(MATERIALS PROVIDED Opens)

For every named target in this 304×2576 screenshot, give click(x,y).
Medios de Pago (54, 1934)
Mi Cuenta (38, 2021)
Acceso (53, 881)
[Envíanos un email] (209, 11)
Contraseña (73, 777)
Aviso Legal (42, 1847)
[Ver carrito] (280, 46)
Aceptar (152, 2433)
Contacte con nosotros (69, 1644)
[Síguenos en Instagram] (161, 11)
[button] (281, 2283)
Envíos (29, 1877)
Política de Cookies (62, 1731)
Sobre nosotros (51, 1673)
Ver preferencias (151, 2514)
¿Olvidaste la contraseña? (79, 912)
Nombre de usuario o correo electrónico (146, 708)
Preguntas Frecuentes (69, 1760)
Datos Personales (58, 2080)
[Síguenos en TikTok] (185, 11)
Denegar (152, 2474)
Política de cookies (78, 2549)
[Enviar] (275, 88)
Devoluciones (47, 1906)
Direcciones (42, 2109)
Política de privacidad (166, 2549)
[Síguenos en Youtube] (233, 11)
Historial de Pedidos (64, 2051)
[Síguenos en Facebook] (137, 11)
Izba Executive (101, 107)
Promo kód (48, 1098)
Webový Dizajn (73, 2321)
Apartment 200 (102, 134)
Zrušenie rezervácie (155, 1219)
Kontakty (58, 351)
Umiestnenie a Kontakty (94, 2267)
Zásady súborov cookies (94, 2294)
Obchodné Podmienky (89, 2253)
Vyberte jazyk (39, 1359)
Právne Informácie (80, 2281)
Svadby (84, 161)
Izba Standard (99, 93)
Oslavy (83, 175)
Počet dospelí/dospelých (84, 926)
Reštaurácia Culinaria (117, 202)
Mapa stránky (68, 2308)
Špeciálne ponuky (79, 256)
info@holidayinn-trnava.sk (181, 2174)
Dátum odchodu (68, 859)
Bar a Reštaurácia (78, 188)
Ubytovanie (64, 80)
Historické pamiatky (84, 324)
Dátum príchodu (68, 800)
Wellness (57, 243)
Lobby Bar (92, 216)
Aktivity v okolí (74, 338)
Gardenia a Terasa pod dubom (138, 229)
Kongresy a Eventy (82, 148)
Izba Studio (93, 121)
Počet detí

(MATERIALS PROVIDED Closes)

#### TASK ITEM
Restate every record above, exactly, in full.

#### SOLVED EXERCISE
For every named target in this 304×2576 screenshot, give click(x,y).
Medios de Pago (54, 1934)
Mi Cuenta (38, 2021)
Acceso (53, 881)
[Envíanos un email] (209, 11)
Contraseña (73, 777)
Aviso Legal (42, 1847)
[Ver carrito] (280, 46)
Aceptar (152, 2433)
Contacte con nosotros (69, 1644)
[Síguenos en Instagram] (161, 11)
[button] (281, 2283)
Envíos (29, 1877)
Política de Cookies (62, 1731)
Sobre nosotros (51, 1673)
Ver preferencias (151, 2514)
¿Olvidaste la contraseña? (79, 912)
Nombre de usuario o correo electrónico (146, 708)
Preguntas Frecuentes (69, 1760)
Datos Personales (58, 2080)
[Síguenos en TikTok] (185, 11)
Denegar (152, 2474)
Política de cookies (78, 2549)
[Enviar] (275, 88)
Devoluciones (47, 1906)
Direcciones (42, 2109)
Política de privacidad (166, 2549)
[Síguenos en Youtube] (233, 11)
Historial de Pedidos (64, 2051)
[Síguenos en Facebook] (137, 11)
Izba Executive (101, 107)
Promo kód (48, 1098)
Webový Dizajn (73, 2321)
Apartment 200 (102, 134)
Zrušenie rezervácie (155, 1219)
Kontakty (58, 351)
Umiestnenie a Kontakty (94, 2267)
Zásady súborov cookies (94, 2294)
Obchodné Podmienky (89, 2253)
Vyberte jazyk (39, 1359)
Právne Informácie (80, 2281)
Svadby (84, 161)
Izba Standard (99, 93)
Oslavy (83, 175)
Počet dospelí/dospelých (84, 926)
Reštaurácia Culinaria (117, 202)
Mapa stránky (68, 2308)
Špeciálne ponuky (79, 256)
info@holidayinn-trnava.sk (181, 2174)
Dátum odchodu (68, 859)
Bar a Reštaurácia (78, 188)
Ubytovanie (64, 80)
Historické pamiatky (84, 324)
Dátum príchodu (68, 800)
Wellness (57, 243)
Lobby Bar (92, 216)
Aktivity v okolí (74, 338)
Gardenia a Terasa pod dubom (138, 229)
Kongresy a Eventy (82, 148)
Izba Studio (93, 121)
Počet detí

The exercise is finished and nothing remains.